Talia Lavin, whose tweet about a veteran’s tattoo implied he was a Nazi, has apologized to him and resigned from her position as a fact-checker at the New Yorker magazine.

But in another tweet, Thursday evening, Lavin also lashed out at the federal Immigration and Customs Enforcement agency, saying it unfairly targeted her in its own tweet about combat-wounded veteran Justin Gaertner.

“This has been a wild and difficult week,” Lavin said in the tweet. “I owe ICE agent Justin Gaertner a sincere apology for spreading an rumor about his tattoo. However, I do not think it is acceptable for a federal agency to target a private citizen for a good faith, hastily rectified error.”

“Good faith.”

Related: “Talia Lavin Fails as Fact-Checker, Succeeds as Smear Merchant,” Michelle Malkin writes:

Lavin has not commented on the matter and instead turned her Twitter account private. But we can infer her attitude about her present troubles from a defiant piece she published just last week in The Forward magazine, where she writes a regular column. Titled “No, We Don’t Have to Be Friends with Trump Supporters,” the piece, laden with Nazi allusions, decries asylum reform, strengthened borders, and ICE agents enforcing the law.

Rejecting calls for decency in public debate over these contentious matters, she spat:

Tough nuts, sugar. When they go low, stomp them on the head.

Responding to Sarah Huckabee Sanders being kicked out of a DC-area restaurant, Lavin tweeted today, “they can eat in peace in their own damn houses,” adding, “Oh no, the fascists concertedly stripping away our rights might have to brown bag lunch.
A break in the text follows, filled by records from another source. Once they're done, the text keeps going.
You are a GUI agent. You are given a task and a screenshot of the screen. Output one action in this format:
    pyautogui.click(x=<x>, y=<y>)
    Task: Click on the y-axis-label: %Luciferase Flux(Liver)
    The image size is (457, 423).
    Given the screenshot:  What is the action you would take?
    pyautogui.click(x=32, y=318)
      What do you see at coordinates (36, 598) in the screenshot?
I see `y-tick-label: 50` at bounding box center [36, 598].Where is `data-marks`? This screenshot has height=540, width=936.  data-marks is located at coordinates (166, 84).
We should be more submissive. Direct anti fascist action is so gauche.”

As Joe Gabriel Simonson of the Daily Caller tweets, “the left’s constant use of Nazi analogies is being revealed as a mechanism for how they cope with what they feel is the inherent meaninglessness to their lives. It gives them purpose to fight Nazis. They need to invent them.”
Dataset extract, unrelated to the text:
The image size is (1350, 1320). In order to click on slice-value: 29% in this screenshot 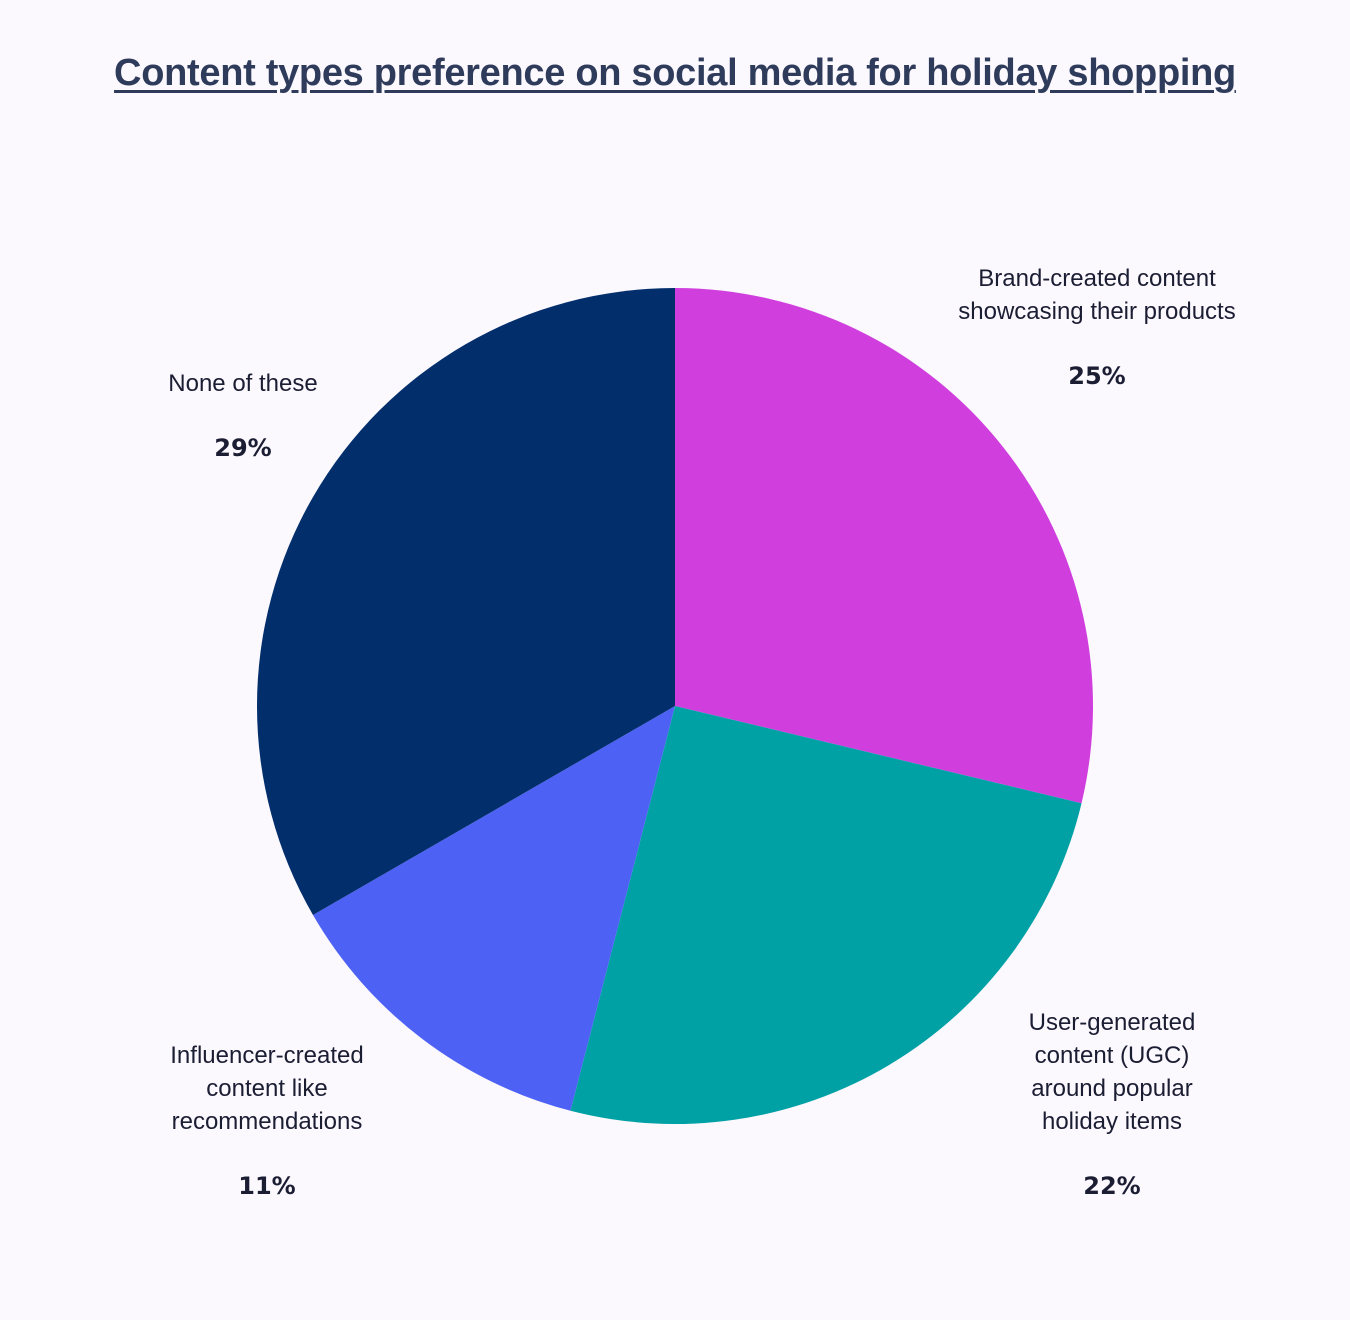, I will do `click(243, 448)`. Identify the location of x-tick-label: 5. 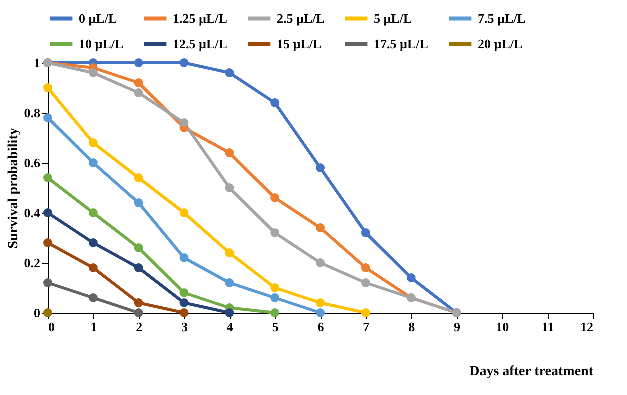
(276, 327). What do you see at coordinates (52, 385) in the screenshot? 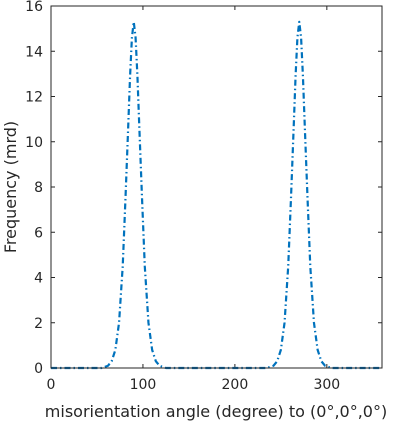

And it has consequences: At the Hill, Allan Richarz spots “The strategic blunder of ‘Trump-as-Hitler.’”

Is this perhaps the last, desperate gasp of the president’s critics? Do they double down and ride the Trump-as-Hitler narrative — and themselves — into the ground until November’s midterms and beyond? Undoubtedly, the president is ready to chum the waters with another carefully manufactured outrage to distract the pundit class.

Despite what should have been a slam-dunk for critics of the president, the overwrought rhetoric of Democrats may have handed the modern-day Teflon Don another victory, and harmed their longer-term prospects in the process.
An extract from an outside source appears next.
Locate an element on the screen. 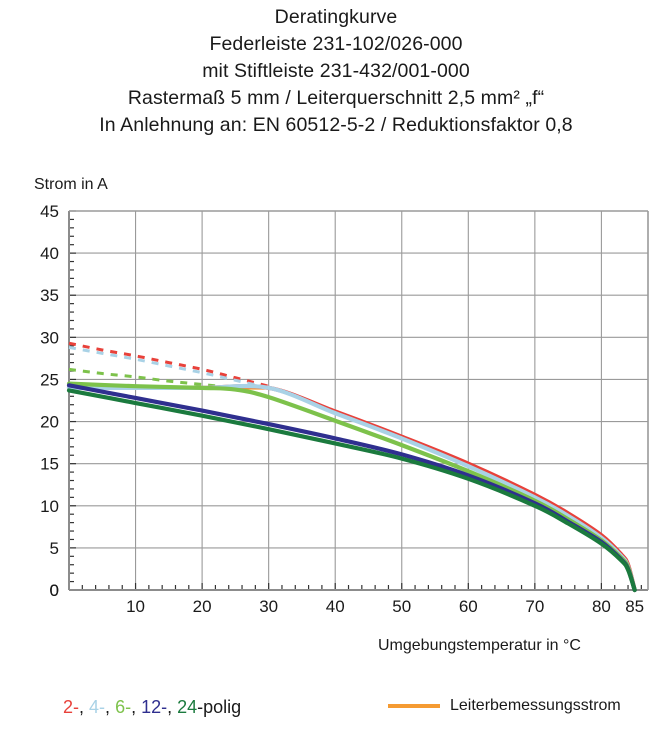  svg-text: 5 is located at coordinates (54, 548).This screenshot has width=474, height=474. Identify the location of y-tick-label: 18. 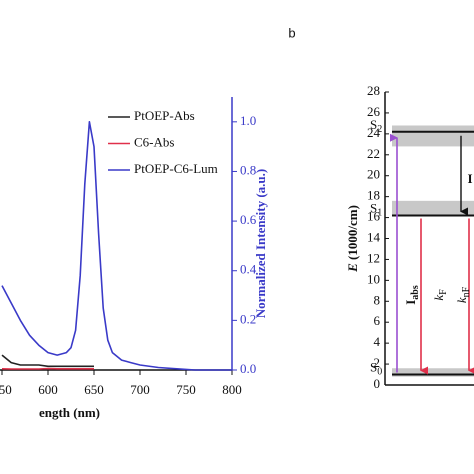
(374, 196).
Prior to 2016, prominent leftists were only occasionally caught on microphones openly referring to Republican presidents and presidential candidates as Nazis. Today, social media gives the left a nonstop world in which they openly imagine the current GOP president is Hitler* and they’re the French underground. Where does that level of madness go from here?

Let’s ask Maxine Waters:

Waters calls for attacks on Trump administration: “If you see anybody from that Cabinet in a restaurant, in a department store, at a gasoline station, you get out and you create a crowd and you push back on them, and you tell them they’re not welcome anymore, anywhere.”

Flashback: Bernie Bro James T. Hodgkinson, Attempted Assassin Of Steve Scalise, Already Being Erased From History.

* And yet curiously, they never seem to notice the lack of consequences from attacking this week’s Hitler.